Give Thanks for Friends Old and New, Near and Far
Think of the people whom you consider your best friends. Write down their names. What has earned them this title for you?
Did you face something difficult together?
Think of some dear friends, and what it is about them that draws you to them? Do they make you smile and laugh? Do they have a special understanding of, and acceptance for, who you are as a person?
Write down why your dearest friends are so special to you.
If you’ve felt yourself drifting from your closest friends recently, ask why this might be happening.
Are you both bogged down with schedules and to-do lists?
Do seem to be losing common interests and common ground for conversation?
Consider all the things you have to be thankful for this person. Make plans to get together!

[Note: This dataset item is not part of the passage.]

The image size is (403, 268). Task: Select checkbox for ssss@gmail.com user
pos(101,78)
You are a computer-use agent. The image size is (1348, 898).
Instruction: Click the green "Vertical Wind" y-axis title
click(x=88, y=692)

Now, let’s give thanks for people we know who have the potential to become friends, or even good friends.
Write down their name(s). What is it about this person or persons that makes you want to become closer as friends?
If something has stopped you from getting to know each other even though you wanted to, what was it?
Can you move past that obstacle, reach out to them, and kindle a friendship?
If this seems overwhelming, think of ways to start small, and get to know this person better. Write down some activities that you can invite them to. Do you have other friends they might get along with?
Bringing good people together is another excellent reason to give thanks for the joy of friendship!